“Don’t say that. You worked so hard.”
“I’ll call the pilot, and he can have the plane ready to go as soon as I get out of my exam,” I concede.
“You would do that for me?”
I run my thumb along her jaw. “There isn’t anything I wouldn’t do for you, Evangeline.”
“I’m sorry,” she apologizes.
“What could you possibly be sorry about?” I gather her face in my hands, wiping the tears from her cheek.
“Tomorrow is a big day for you and you need to study, but instead you’re consoling me. I just… I don’t…” she stammers.
“Evan,” I force her to look at me. “It’s fine. It’s not your fault. I’ll be fine.”
She nods, wiping the remainder of the tears from her cheeks and pulls away from me.
“What do you need me to do? I can call funeral homes, order flowers, whatever you need,” I speak a mile a minute.
“She had everything planned a while ago. There’s nothing to do really except take care of her personal things when I get there,” she explains.
I take in a deep breath. “What about your mother?” I inquire, feeling the tightness in my chest.
Her eyebrows furrow. “I’ll have to call her,” she confirms with a troubled tremble of her voice. “It’s the right thing to do.”
“I hate that you have to deal with this.” I pull her back into me, running my palm gently over her back.
She wraps her arms around me, and I can feel the tears soak through my shirt, but I just press her tighter to me. I have never been the kind of person someone would turn to for comfort; the kind of person anyone would go to for support.
The feeling makes my chest expand and my heart swell, just as much as it aches for her.

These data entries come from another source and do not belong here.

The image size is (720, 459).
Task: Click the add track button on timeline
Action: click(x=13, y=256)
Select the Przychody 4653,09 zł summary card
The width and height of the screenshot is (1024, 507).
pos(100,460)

In this instance, I’m the strong one, and I’m only too eager to give back to her when she has given me so much.
“It’s okay,” I whisper into her hair. “It’s gonna be okay.”
29
OF ALL THE WAYS TO LOSE SOMEONE
EVANGELINE
I can’t sleep. Every time I do, I dream of Mimi. I close my eyes and see her room, the plain white sheets of her hospital bed, the extra fluffy pillows I got for her, and the afghan from home, so she’d be comfortable.

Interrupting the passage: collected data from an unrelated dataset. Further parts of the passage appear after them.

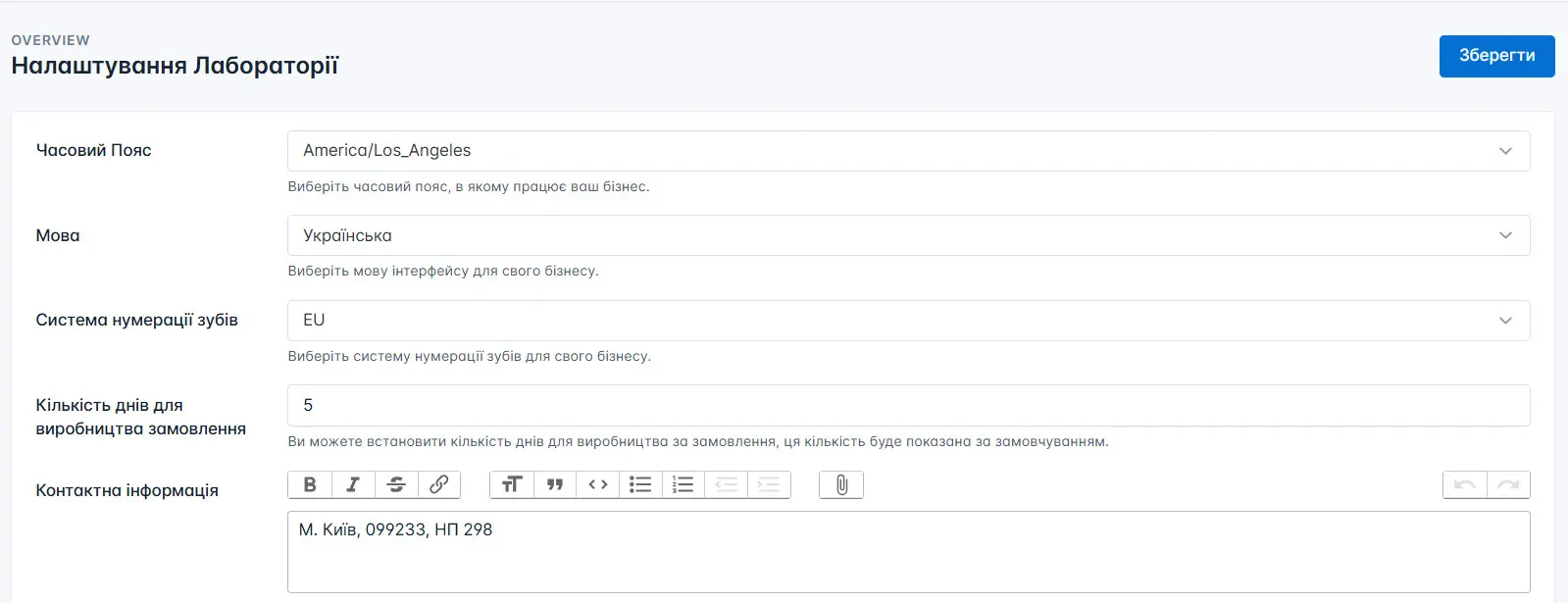Toggle code formatting with the angle-brackets icon
1568x603 pixels.
598,484
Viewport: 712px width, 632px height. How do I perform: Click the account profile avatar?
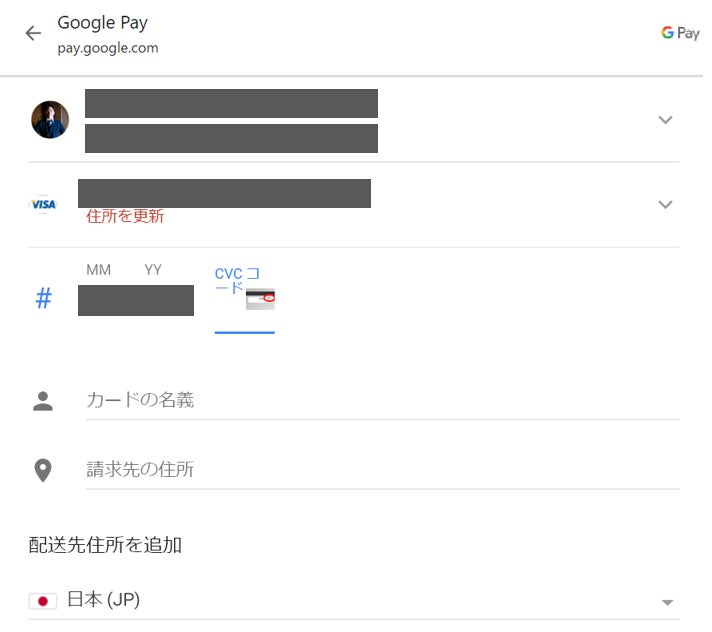coord(50,120)
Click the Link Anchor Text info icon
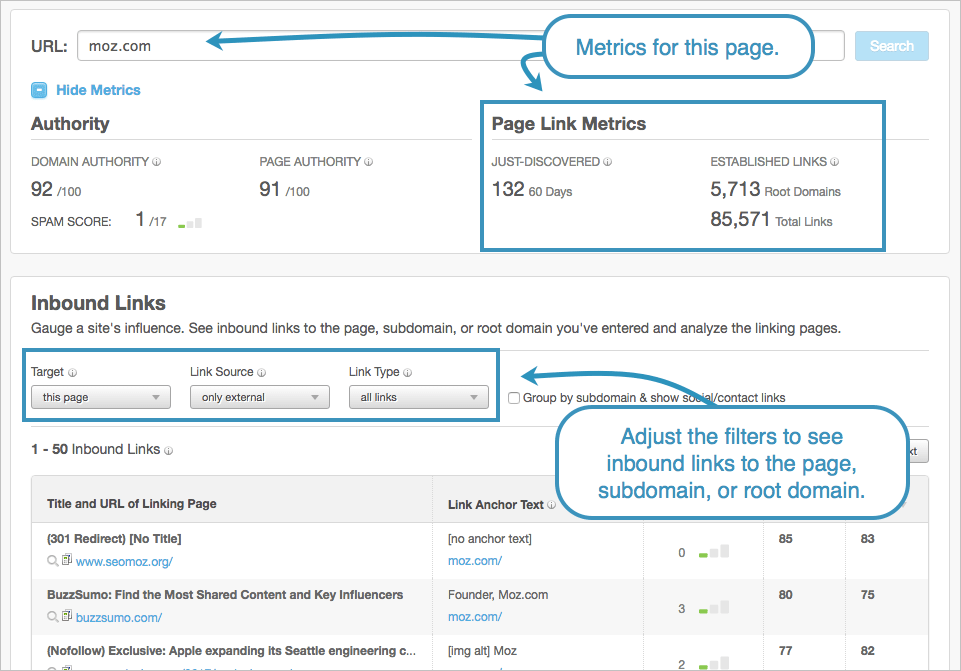Image resolution: width=961 pixels, height=671 pixels. point(552,505)
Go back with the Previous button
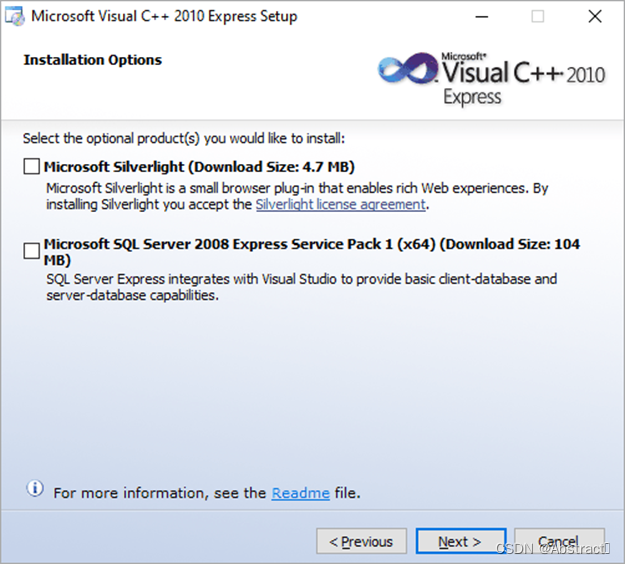 pyautogui.click(x=361, y=542)
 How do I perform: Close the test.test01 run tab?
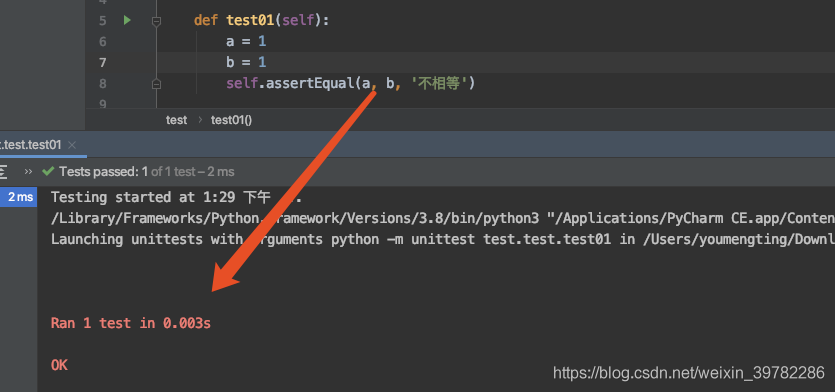click(x=72, y=145)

I toss and turn, trying to not to wake Darren because he has a big day today, and he needs his sleep. When he turns over and places his hand on the back of my head, I let him pull me against his chest.
“When my parents first died, I couldn’t sleep,” he discloses in a raspy voice that sounds like midnight. “Every time I closed my eyes, I kept seeing the helicopter. I would sit in the formal living room, because it was the only room that didn’t hold a memory,” he confesses. “I thought it would give me a dreamless sleep.”
“Did it work?” I ask.
“No,” he lets out a sigh. “Nothing worked.”
“And now?”
“It doesn’t keep me awake at night anymore. It takes time, but you’ll be able to sleep again. I promise,” he cajoles in a comforting tone.
“She left me, Darren. The only person who ever truly cared about me… and she’s gone,” I admit, feeling terribly alone in the world, even though I’m engulfed in Darren’s arms.
“Of all the ways to lose a person, death is the kindest,” he laments. “She didn’t leave you because she wanted to, Evan.”
“I like it when you quote Emerson,” I admit, tucking myself deeper into his chest.